Lorsque je suivais des cours en vue d'avoir un diplôme en psychologie, j'ai occupé un emploi d'été à titre de gendarme. C'est ainsi que j'ai été initié à la justice pénale, lorsque j'ai occupé un emploi d'été à la police de Saskatoon, c'est-à-dire à la porte d'entrée de la justice pénale.

À mon retour à l'université, j'ai occupé pendant l'été le poste de gardien à plein temps dans un centre psychiatrique régional de Saskatoon, qui était à la fois hôpital psychiatrique et prison à sécurité maximale. J'avais été formé à Edmonton pour occuper ce poste. J'ai donc occupé ce poste pendant un ou deux ans, ce qui m'a aidé à m'acclimater à la vie dans une prison. La vie dans une prison n'a rien à voir avec notre vie de tous les jours, et cette expérience était nouvelle pour moi qui venait d'un milieu tout à fait moyen et normal.

Ces deux années passées comme gardien d'un pénitencier m'ont été des plus utiles.

J'ai ensuite étudié à la faculté de droit, puis fait mon stage au ministère fédéral de la Justice, à titre de procureur et d'avocat de la défense. Toutes les années que j'ai passé comme avocat dans le privé m'ont appris à prendre des décisions. Mes antécédents comme avocat m'aident à prendre des décisions. De plus, c'est comme gardien de pénitencier que je me suis familiarisé avec ce milieu si différent que sont les prisons.

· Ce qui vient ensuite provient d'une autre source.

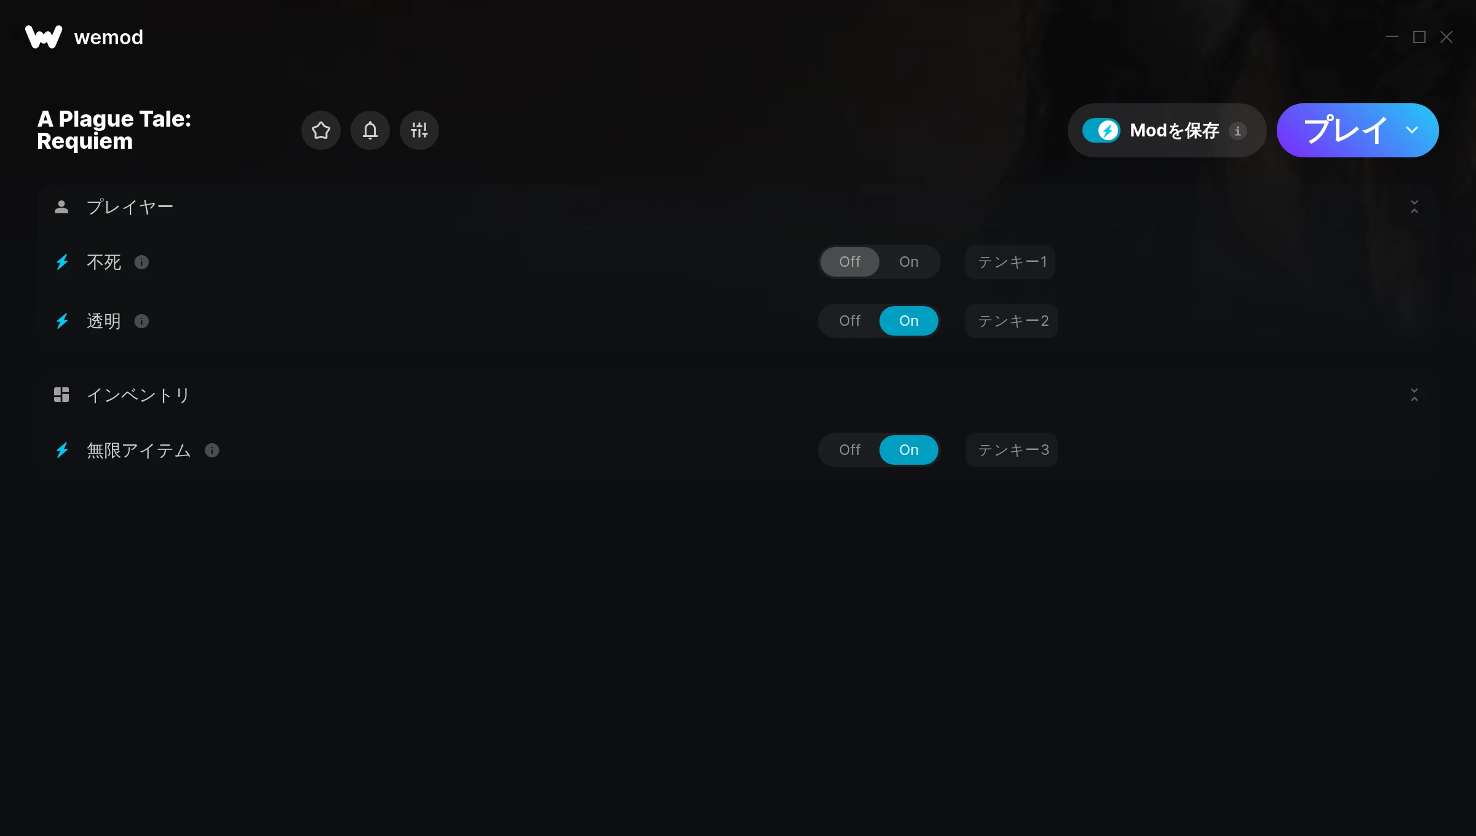
Task: Change the テンキー1 hotkey binding
Action: point(1010,262)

M. White: Monsieur Heinrichs, que dites-vous de la présence de victimes au sein des commissions de libération conditionnelle? Est-ce la bonne chose à faire?

M. Heinrichs: Vous parlez des victimes qui sont membres de la commission ou des victimes qui assistent aux audiences?

M. White: Qui sont membres de la commission.

M. Heinrichs: Je suppose que cela convient dans la mesure où les victimes sont nommées membres non pas parce qu'elles ont été victimes mais parce qu'elles ont toutes les qualités voulues pour pouvoir prendre les bonnes décisions.

M. White: Que pensez-vous de la libération d'office?

M. Heinrichs: Elle joue un rôle important. Pour avoir travaillé comme gardien - et je crois que tous les autres gardiens que j'ai connus seraient d'accord avec moi - je dirais que la mise en liberté sous condition et, en bout de piste, la libération d'office si le détenu n'a pas encore eu droit à une mise en liberté sous condition, est importante, en ce sens qu'elle donne au détenu un but et qu'elle protège la société. Mais si le détenu ne suit aucun programme de formation ni aucun cours et qu'il est libéré à l'expiration du mandat, je crois que cette libération n'est pas dans l'intérêt de la société et ne la protège pas.

Par ailleurs, si le détenu a suivi des cours de formation avant la date de sa libération d'office mais qu'il présente un danger potentiel pour la société, la loi permet néanmoins de le maintenir en prison, ce qui est bon.

Mais je répète qu'il est bon que le détenu ait un but et puisse espérer être libéré.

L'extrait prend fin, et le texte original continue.